Not all weeds are bad. Some actually contribute to the well-being of the environment in their own little ways, writes Elaine Yim
THE regarded as a widespread weed or pest plant, is listed as a noxious weed in the US and Australia. But here in this country, we can find it growing and blooming everywhere, especially along the roadside. Even though its little daisy-like flowers are quite pretty, not many people bother to take a closer look at them since they are so common.
Weeds are often regarded as bad for the environment because they can become very invasive to the extent that they threaten the survival of native species, compete with garden plants and reduce the yield of food crops. But this common weed actually contributes to a better environment in its own little way. Not only does it provide food for wildlife pollinators such as bees, moth, wasps, ants and other bugs, but it’s also a popular nectar food plant for many types of butterflies.
Some examples of these gorgeous butterflies are the Tawny Coster (Acraea violae), Crimson Tip (Colotis danae), Plain Tiger (Danaus chrysippus), Pea Blue (Lampides boeticus), Forget-menot (Catochrysops strabo), Common Gull (Cepora nerissa), Gram Blue (Euchrysops cnejus) and Striped Pierrot (Tarucus nara).
The leaves have medicinal properties and they’re used in Indian traditional and Ayurveda medicine.
Scientific research is ongoing on its application in curing many modern diseases. Now let’s get to know more about this wonder weed. THE PLANT
Tridax procumbens is an herbaceous perennial native to tropical America. It has become naturalised in many countries around the world in regions with tropical, sub-tropical, as well as mild temperate climates and is regarded as a weed or pest plant in many places.

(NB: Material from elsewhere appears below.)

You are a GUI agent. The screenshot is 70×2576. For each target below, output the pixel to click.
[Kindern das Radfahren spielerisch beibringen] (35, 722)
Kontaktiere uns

The plant grows prostrate on the ground, creeping with long stems that can extend to more than 70cm long. These stems can form new roots at the leaf nodes. The simple leaves are green in colour, oval-shaped and alternately arranged.
Flowering occurs freely the whole year round. Members of the Compositae family bear composite flowers and each flower head is made up of many flowers; the ray florets and disc florets are packed densely together in rows around a centre.
The ray florets are those with conspicuous cream yellow bracts and they’re arranged on the outer circle while the inner rings comprise disc florets which are tiny flowers with tubular corollas. Each composite flower head is held up by a long, hairy stalk that can extend 30cm tall.
The fruit is called an achene. It contains only a single seed and doesn’t break open when ripe to release the seed. The achene is covered with long hairs and this feathery wing helps in the dispersal when carried by the wind to faraway places. Each plant can produce more than a thousand achenes, which explains its ability to self-seed hence its survival skill to become so invasive in certain areas.
IDEAL CONDITIONS FOR GROWTH
It grows as a weed along pathways, by the roadside, drain and wall cracks, rock crevices, fields, open areas and dumpsites. Not too fussy with soil requirements, it can flourish in sunny locations where the soil is dry and sandy. This weed that grows wild and free by the roadside is a nectar plant for many butterflies.